### WHAT THE EXERCISE ASKS
In the data that follows, find the line with "How do I perform: Delete the Workout ritual?"; transcribe it, every later line up to the one with "Given: Open a model file with the folder icon", and that line as well, exactly and with no others.

---+---

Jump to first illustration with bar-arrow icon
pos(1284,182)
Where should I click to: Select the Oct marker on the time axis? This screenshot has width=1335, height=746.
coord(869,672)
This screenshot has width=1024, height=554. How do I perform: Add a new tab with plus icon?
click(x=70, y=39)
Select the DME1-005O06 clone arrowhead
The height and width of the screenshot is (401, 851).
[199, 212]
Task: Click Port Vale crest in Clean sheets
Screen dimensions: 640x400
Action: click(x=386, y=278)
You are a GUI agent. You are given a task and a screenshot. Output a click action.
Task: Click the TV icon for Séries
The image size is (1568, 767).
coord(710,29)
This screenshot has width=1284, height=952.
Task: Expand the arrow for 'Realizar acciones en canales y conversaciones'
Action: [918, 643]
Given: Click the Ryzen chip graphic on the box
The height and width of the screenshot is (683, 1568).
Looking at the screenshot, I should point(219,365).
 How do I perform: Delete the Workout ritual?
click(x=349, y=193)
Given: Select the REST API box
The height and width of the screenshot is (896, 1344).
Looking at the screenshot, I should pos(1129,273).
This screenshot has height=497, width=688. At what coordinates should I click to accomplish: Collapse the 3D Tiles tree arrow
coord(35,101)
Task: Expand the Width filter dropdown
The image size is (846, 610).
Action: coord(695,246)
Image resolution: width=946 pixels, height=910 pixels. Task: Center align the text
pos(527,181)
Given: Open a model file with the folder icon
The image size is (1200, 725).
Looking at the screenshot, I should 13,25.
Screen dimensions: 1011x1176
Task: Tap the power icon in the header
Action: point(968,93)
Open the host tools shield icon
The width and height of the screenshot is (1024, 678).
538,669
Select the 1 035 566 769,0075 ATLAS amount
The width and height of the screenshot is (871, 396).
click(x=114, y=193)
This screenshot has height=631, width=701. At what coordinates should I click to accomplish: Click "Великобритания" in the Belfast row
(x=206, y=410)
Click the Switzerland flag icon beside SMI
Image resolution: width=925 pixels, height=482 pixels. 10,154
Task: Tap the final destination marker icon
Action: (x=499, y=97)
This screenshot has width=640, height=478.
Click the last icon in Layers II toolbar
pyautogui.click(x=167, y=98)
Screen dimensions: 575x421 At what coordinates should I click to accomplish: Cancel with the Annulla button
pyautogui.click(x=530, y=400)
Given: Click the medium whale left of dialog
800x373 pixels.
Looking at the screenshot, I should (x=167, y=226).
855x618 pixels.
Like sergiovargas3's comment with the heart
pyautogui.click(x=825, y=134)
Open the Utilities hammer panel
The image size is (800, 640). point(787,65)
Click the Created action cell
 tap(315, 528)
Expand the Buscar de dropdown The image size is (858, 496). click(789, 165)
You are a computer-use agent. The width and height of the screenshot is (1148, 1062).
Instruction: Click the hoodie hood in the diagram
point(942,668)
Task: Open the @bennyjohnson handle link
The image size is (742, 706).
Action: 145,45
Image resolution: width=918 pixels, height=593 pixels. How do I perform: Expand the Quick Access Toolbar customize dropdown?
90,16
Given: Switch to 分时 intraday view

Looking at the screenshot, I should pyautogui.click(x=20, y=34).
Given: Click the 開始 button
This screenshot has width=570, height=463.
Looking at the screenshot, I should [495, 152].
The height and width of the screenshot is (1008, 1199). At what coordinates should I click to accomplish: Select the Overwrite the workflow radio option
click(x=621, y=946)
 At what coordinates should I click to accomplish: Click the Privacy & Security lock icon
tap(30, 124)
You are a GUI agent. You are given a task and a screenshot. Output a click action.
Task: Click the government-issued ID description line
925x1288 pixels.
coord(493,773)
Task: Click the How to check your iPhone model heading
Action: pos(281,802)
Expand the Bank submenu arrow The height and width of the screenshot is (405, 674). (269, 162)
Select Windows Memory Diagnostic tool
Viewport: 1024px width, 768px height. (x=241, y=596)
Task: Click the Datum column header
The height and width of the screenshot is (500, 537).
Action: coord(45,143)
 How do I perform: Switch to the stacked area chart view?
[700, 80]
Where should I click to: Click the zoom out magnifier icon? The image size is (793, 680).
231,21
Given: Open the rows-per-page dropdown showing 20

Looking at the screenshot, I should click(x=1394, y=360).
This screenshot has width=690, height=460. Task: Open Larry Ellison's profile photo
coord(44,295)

---+---

### RESPONSE
 How do I perform: Delete the Workout ritual?
click(x=349, y=193)
Given: Select the REST API box
The height and width of the screenshot is (896, 1344).
Looking at the screenshot, I should pos(1129,273).
This screenshot has height=497, width=688. At what coordinates should I click to accomplish: Collapse the 3D Tiles tree arrow
coord(35,101)
Task: Expand the Width filter dropdown
The image size is (846, 610).
Action: coord(695,246)
Image resolution: width=946 pixels, height=910 pixels. Task: Center align the text
pos(527,181)
Given: Open a model file with the folder icon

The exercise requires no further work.